_Directions_.
Reproduce the text of each of the following items verbatim, leaving out the pictures.

_Listing_.

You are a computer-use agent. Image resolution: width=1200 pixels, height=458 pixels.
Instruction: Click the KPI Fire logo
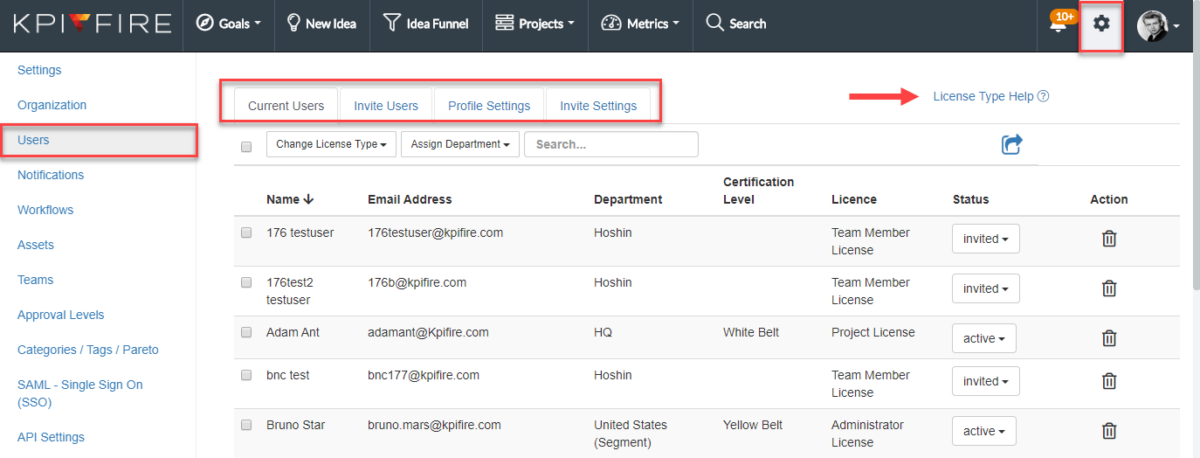[x=91, y=24]
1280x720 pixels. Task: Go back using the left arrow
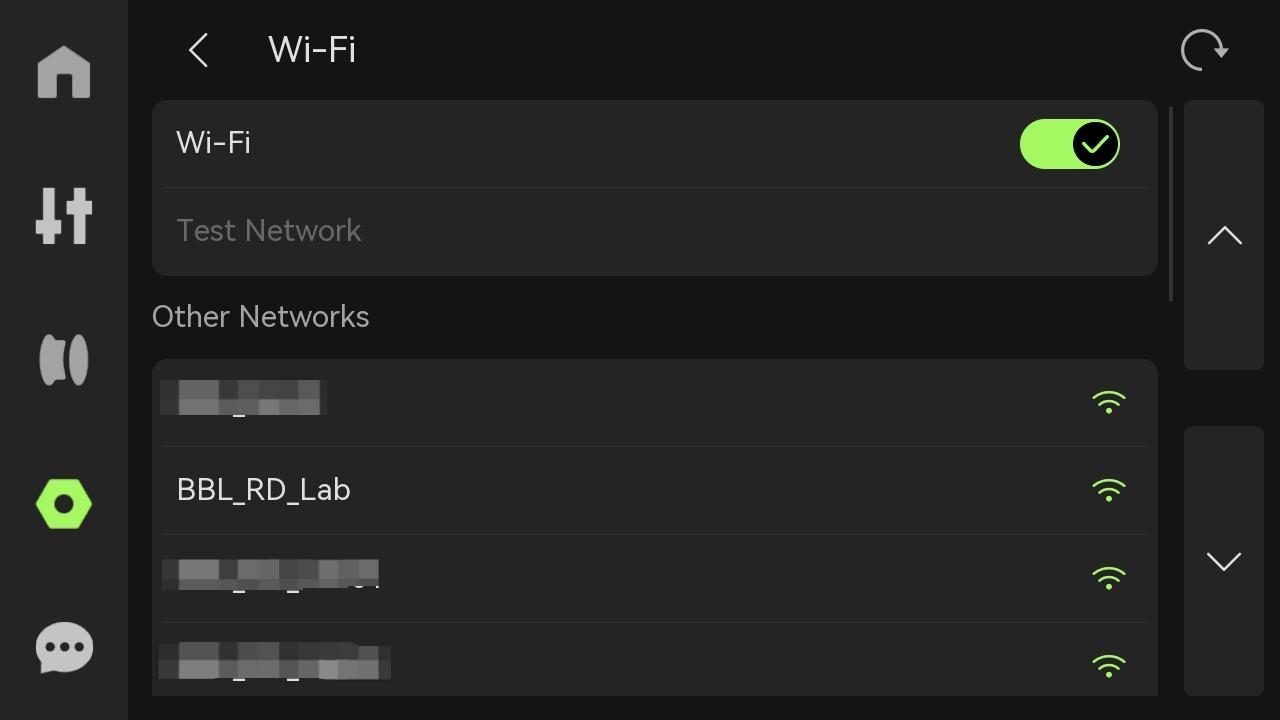198,50
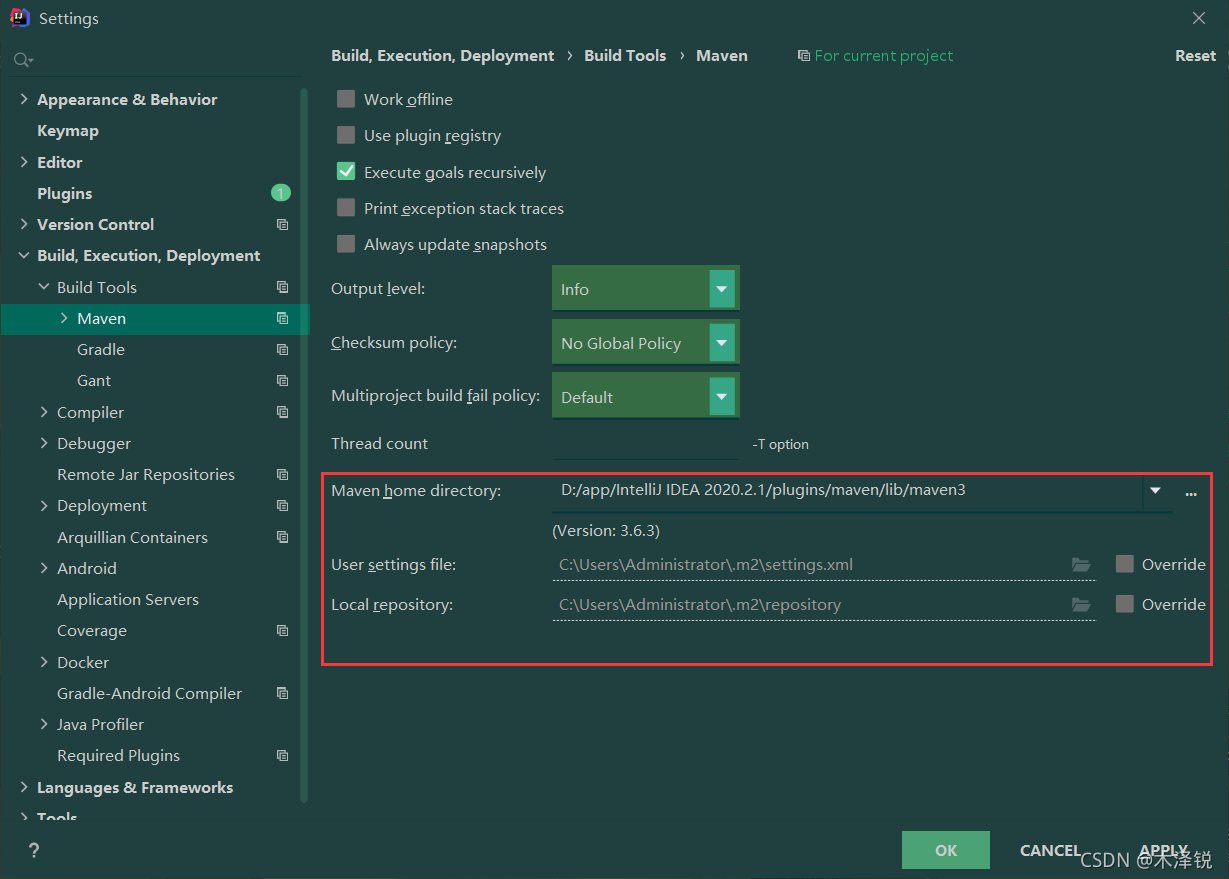Expand the Languages & Frameworks section
Screen dimensions: 1229x879
click(22, 787)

_Solved problem_.
You are a computer-use agent. Image resolution: width=1200 pixels, height=458 pixels.
Instruction: Click the KPI Fire logo
[x=91, y=24]
1280x720 pixels. Task: Go back using the left arrow
198,50
Expand the Languages & Frameworks section
Screen dimensions: 1229x879
click(22, 787)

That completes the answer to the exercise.